====== Page ======

Compte tenu des volumes produits, plusieurs panneaux de laine ou de coton sont superposés pour former un matelas permettant une coupe en épaisseur avec le patronage voulu. La laine est rarement coupée, seulement 20 % de la production, car chez Saint James on préfère de loin le tricotage en forme intégrale. En revanche, la pratique du matelassage et de la coupe à la scie est utilisée pour le coton qui peut être façonné en coupé-cousu. Il n’est pas tissé chez Saint James qui fait appel à des entreprises françaises spécialistes de la maille circulaire qui sont situées à Roanne, Troyes ou Mazamet et qui livrent le tissu en rouleaux. Lorsqu’il s’agit du coton marinière avec ses fameuses rayures, les rouleaux sont déroulés en laizes et chacune est superposée aux précédentes pour former le matelas. À chaque couche, le tissu est repéré et fixé au moyen d’aiguilles pour que les rayures soient parfaitement alignées avant la coupe.

La confection

Avant de parler confection ou de montage des vêtements, il faut souligner que tout le stylisme est imaginé et développé en interne par une équipe d’une vingtaine de personnes guidées par une directrice de collection. Parfois des stylistes extérieurs viennent prêter main forte à l’équipe à l’instar de Marie Marot pour une collection cosignée. Parfois, ce sont de très grands noms de la mode qui mettent en lumière les rayures de la célèbre marinière, comme Karl Lagerfeld avec son blaser orné d’un logo Saint James apparu dans un magazine de mode allemand.

====== Extraits de données ======

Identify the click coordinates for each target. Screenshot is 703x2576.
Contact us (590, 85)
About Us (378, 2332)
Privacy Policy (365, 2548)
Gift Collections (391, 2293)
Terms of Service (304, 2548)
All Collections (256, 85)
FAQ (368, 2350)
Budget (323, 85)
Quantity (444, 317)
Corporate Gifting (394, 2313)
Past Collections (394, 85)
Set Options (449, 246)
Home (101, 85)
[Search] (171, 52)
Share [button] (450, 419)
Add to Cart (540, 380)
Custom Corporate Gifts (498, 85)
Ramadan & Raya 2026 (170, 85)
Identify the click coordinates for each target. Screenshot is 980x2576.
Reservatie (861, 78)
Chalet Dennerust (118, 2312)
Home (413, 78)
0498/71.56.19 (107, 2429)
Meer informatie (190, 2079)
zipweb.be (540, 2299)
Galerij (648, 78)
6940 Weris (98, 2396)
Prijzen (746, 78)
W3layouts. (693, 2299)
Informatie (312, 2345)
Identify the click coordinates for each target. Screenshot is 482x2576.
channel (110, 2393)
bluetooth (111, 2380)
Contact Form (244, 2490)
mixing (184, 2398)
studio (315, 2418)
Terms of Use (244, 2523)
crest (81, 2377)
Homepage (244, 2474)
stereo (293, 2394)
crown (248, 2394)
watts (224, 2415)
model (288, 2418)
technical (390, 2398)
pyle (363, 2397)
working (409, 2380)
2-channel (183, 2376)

======

Travail demandé.
1 – D'après le texte sur Saint James, pourquoi la laine est-elle rarement coupée ? Répondez en une à trois phrases.
2 – Extrayez, s'il vous plaît, le passage du texte sur Saint James qui commence aux mots "La confection" et s'arrête après les mots "de mode allemand.".
3 – Selon le texte sur Saint James, dans quelles villes se trouvent les entreprises spécialistes de la maille circulaire auxquelles la marque fait appel ?
Les enregistrements n'ont aucun lien avec le texte sur Saint James.

Réponses attendues.
1 – La laine est rarement coupée, seulement 20 % de la production, parce que chez Saint James on préfère de loin le tricotage en forme intégrale.

2 –
La confection

Avant de parler confection ou de montage des vêtements, il faut souligner que tout le stylisme est imaginé et développé en interne par une équipe d’une vingtaine de personnes guidées par une directrice de collection. Parfois des stylistes extérieurs viennent prêter main forte à l’équipe à l’instar de Marie Marot pour une collection cosignée. Parfois, ce sont de très grands noms de la mode qui mettent en lumière les rayures de la célèbre marinière, comme Karl Lagerfeld avec son blaser orné d’un logo Saint James apparu dans un magazine de mode allemand.

3 – Elles se trouvent à Roanne, Troyes ou Mazamet.